I havde a 1968 Pontiac GTO. When I purchased it, half of the A/C components were missing. I want to pull out all the A/C parts including the evaporator. Can I use the plate that was used to cover the HVAC system from a different 1968 GTO or Lemans that did not have A/C installed on it from the factory?

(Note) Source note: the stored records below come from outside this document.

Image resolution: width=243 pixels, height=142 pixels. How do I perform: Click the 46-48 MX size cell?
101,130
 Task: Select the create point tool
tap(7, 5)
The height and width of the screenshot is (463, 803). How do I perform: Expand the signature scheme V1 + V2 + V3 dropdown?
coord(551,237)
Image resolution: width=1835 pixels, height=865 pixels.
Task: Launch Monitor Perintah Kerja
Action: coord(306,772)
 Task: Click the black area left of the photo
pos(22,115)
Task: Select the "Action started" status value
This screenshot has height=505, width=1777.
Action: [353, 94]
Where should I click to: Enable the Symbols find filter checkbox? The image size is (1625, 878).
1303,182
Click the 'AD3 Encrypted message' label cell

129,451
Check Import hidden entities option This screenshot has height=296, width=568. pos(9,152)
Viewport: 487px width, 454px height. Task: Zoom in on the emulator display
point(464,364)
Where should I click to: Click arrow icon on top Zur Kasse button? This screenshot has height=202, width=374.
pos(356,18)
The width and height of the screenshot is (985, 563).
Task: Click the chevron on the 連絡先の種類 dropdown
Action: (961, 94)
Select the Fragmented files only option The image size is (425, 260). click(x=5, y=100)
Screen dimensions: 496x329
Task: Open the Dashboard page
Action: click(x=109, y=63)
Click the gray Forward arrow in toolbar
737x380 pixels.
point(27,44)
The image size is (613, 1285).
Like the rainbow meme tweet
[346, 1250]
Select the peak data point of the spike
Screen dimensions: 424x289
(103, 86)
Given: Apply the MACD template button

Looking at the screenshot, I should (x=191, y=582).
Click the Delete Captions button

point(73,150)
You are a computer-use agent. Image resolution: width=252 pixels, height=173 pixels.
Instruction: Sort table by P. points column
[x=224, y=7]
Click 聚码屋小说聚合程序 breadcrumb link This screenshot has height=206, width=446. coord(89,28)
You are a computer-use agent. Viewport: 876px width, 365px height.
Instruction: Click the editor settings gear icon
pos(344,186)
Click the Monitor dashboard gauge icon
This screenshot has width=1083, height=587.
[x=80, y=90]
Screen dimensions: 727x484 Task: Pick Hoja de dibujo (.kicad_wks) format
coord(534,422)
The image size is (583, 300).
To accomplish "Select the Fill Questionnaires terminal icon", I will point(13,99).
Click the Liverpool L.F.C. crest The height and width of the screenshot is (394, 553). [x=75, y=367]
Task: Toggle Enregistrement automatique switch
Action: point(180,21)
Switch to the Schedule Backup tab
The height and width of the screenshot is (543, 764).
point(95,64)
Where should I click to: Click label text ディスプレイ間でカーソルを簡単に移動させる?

Also, the rubber coated front bumper (euro??) has a small dent that could be pushed out. Who can repair these and who repairs them? ie, does it have to be sent in for repair???

Thanks

Lucas:shutme


----------



## Eric Animal (Oct 28, 2007)

The plates are different A/C versus non A/C, so NO. The "ENDURO" bumper is notoriously a pain to repair and paint properly. I am sure other members will have an answer to this one. Just curious, Why remove the A/C ?....fix it and use it!! It is a cool option, and adds value to your goat. Eric


----------



## 68greengoat (Sep 15, 2005)

Lukeduk1980 said:


> I havde a 1968 Pontiac GTO. When I purchased it, half of the A/C components were missing. I want to pull out all the A/C parts including the evaporator. Can I use the plate that was used to cover the HVAC system from a different 1968 GTO or Lemans that did not have A/C installed on it from the factory?
> 
> Also, the rubber coated front bumper (euro??) has a small dent that could be pushed out. Who can repair these and who repairs them? ie, does it have to be sent in for repair???
> 
> ...


Your bumper doesn't have to be sent in as long as your body shop has worked on them before and knows how to repair them the right way. There's a right way and a wrong way. The wrong way, the paint wont last very long..... There's a special multi step process...


----------



## 6T5GOAT (Nov 23, 2008)

I agree, you should keep the air and find the missing parts you need. My 65GTO didn't come with A/C, but if it did, I would keep it and have it working. I had a 66 GTO in the early eighties and it had a factory A/C. I was young and stupid and removed all of it. Now I would not do that. Theres something to be said for riding in comfort versus the heat.


----------



## ppurfield001 (Jan 21, 2008)

Eric Animal said:


> The plates are different A/C versus non A/C, so NO. The "ENDURO" bumper is notoriously a pain to repair and paint properly. I am sure other members will have an answer to this one. Just curious, Why remove the A/C ?....fix it and use it!! It is a cool option, and adds value to your goat. Eric


Good point, Eric. Mine doesn't have AC and sometimes I wish it did when it's in the sun with the black vinyl top. Regards, Paul.


----------



## Eric Animal (Oct 28, 2007)

Hi Paul, You could always add Vintage Air. I hear it blows real cold!! Nice to hear from you!! Eric :cheers


----------